En effet, face à la pénurie grandissante de soignants dans les hôpitaux, les établissements n’ont pas d’autre choix que de céder aux demandes des intérimaires. Un phénomène qui aurait été encore aggravé par la crise sanitaire. Si la rémunération des intérimaires oscille généralement autour de 1 500 euros la garde de 24 heures, il peut arriver qu’ils soient payés plus de 2 500 euros.
Braun ressuscite le plafonnement des rémunérations
D’où l’adoption, à l’article 33 de la loi Rist du 26 avril 2021, d’un dispositif obligeant le comptable public de l’hôpital à rejeter toute rémunération dépassant le plafond réglementaire. Ce mécanisme devait initialement entrer en vigueur en octobre 2021 mais face à la vive inquiétude des directeurs d’établissements en pleine crise Covid, le ministre de la Santé d’alors, Olivier Véran, avait finalement repoussé l’entrée en vigueur du dispositif sine die. Mais le 30 janvier, son successeur, François Braun, a annoncé que l’encadrement de la rémunération des intérimaires entrerait en vigueur le 3 avril prochain. « Ce sera par endroits difficile, cela pourra tanguer mais j’ai la conviction qu’il ne faut pas lâcher » a lancé le ministre.
A un mois de l’entrée en vigueur de la mesure, l’inquiétude règne chez les directions d’hôpitaux, dont certaines ne peuvent assurer la continuité du service qu’en faisant régulièrement appel à des intérimaires. « L’encadrement des tarifs va faire fuir un certain nombre d’intérimaires, comme des pré-retraités qui vont se dire que ça ne vaut plus le coup, idem pour ceux qui faisaient ça en plus de leur obligation de service » explique le Dr Emmanuelle Durand, présidente du syndicat national des praticiens hospitaliers anesthésistes réanimateurs élargi (SNPHARE). Fin 2021, lorsque la loi devait entrer en vigueur pour la première fois, les agences d’intérim médical avaient observé une baisse de 20 à 30 % des candidatures.
Vers une « fermeture massive des services hospitaliers » ?
Particulièrement investi sur la question, le SNPHARE a exprimé sa vive inquiétude dans un communiqué publié mercredi dernier.
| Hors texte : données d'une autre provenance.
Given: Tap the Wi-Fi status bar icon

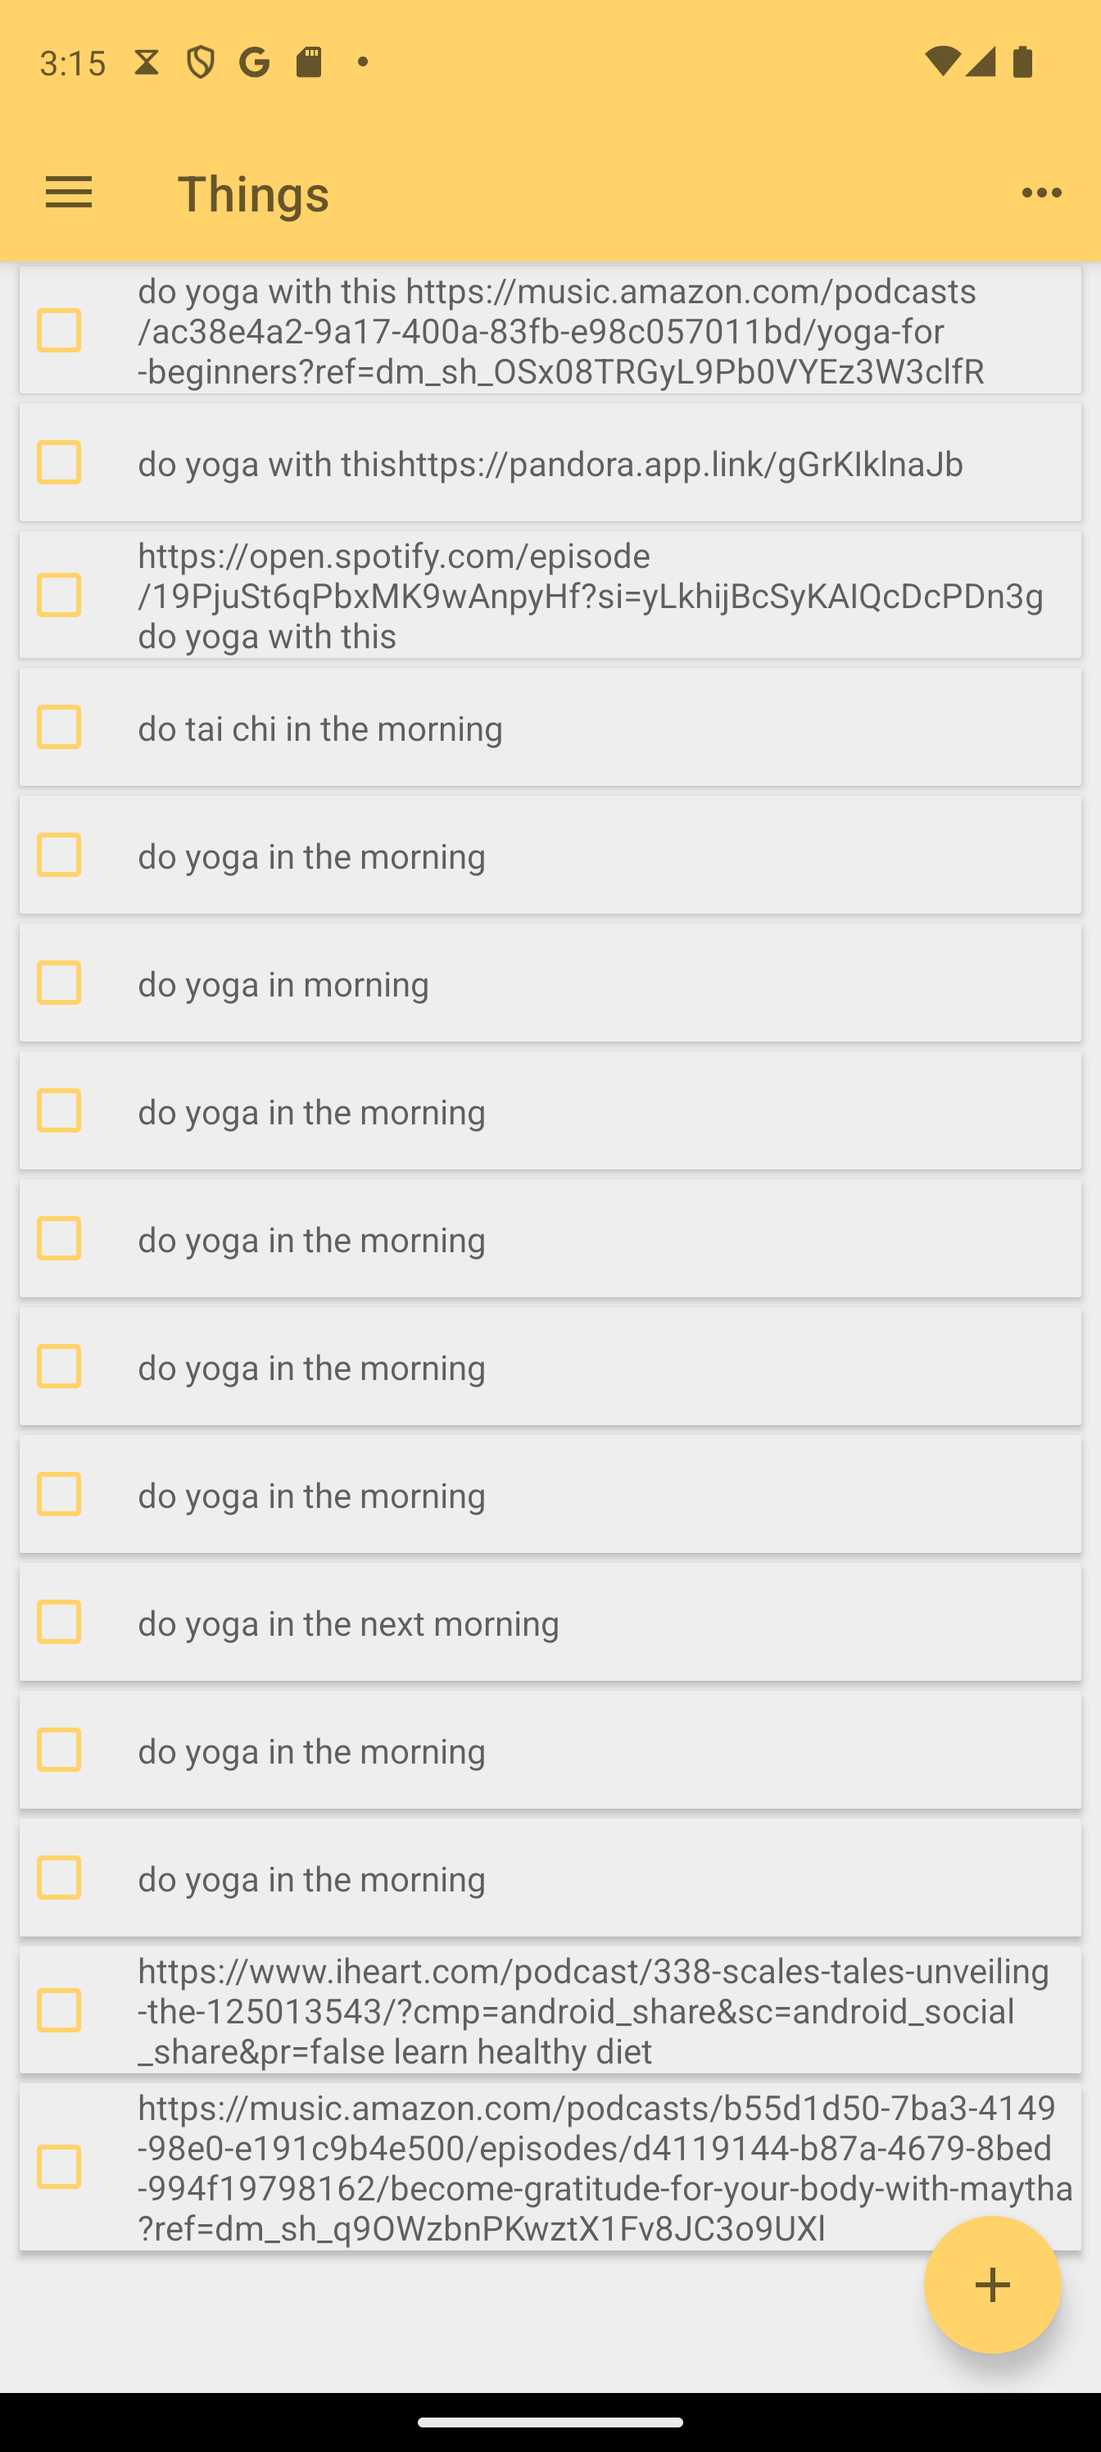Looking at the screenshot, I should click(941, 62).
Pour le syndicat, l’entrée en vigueur de l’article 33 de la loi Rist risque de provoquer une « fermeture massive des services hospitaliers » et une « diminution drastique de l’offre de soins sur certains territoires ».
Rappelant que la situation des hôpitaux ne s’est en rien améliorée depuis octobre 2021 et le recul d’Olivier Véran, le SNPHARE craint que l’impossibilité d’avoir recours aux intérimaires n’augmente drastiquement la charge de travail des PH. « Renoncer à ses congés, faire encore plus de temps de travail additionnel, travailler hors de son établissement, demander aux internes et aux docteurs-juniors d’en faire plus : on va essorer ceux qui restent » s’inquiète le syndicat.
« Le SNPHARE n’a jamais défendu les tarifs exorbitants pratiqués par l’intérim, ni le recours à l’intérim au lieu de recruter des praticiens, en revanche, nous savons que nous n’avons, actuellement, pas d’autre choix raisonnable » argumentent les anesthésistes-réanimateurs. « Et nous savons aussi que, si les conditions de travail et les rémunérations étaient autres, nombre d’intérimaires prendraient ou reprendraient un poste de praticien hospitalier titulaire ».
Le SNPHARE avance donc ses propositions alternatives pour rendre les postes de PH plus attractifs et par conséquent diminuer le besoin en intérimaires : reconnaissance de l’ancienneté des PH nommés avant le 1er octobre 2020, revalorisation des gardes, des astreintes et des heures supplémentaires, prise en compte de la pénibilité dans le calcul de la retraite et décompte exact du temps de travail. Autant de revendications de longue date du syndicat qui ne sont pour la plupart pas encore à l’agenda de l’exécutif.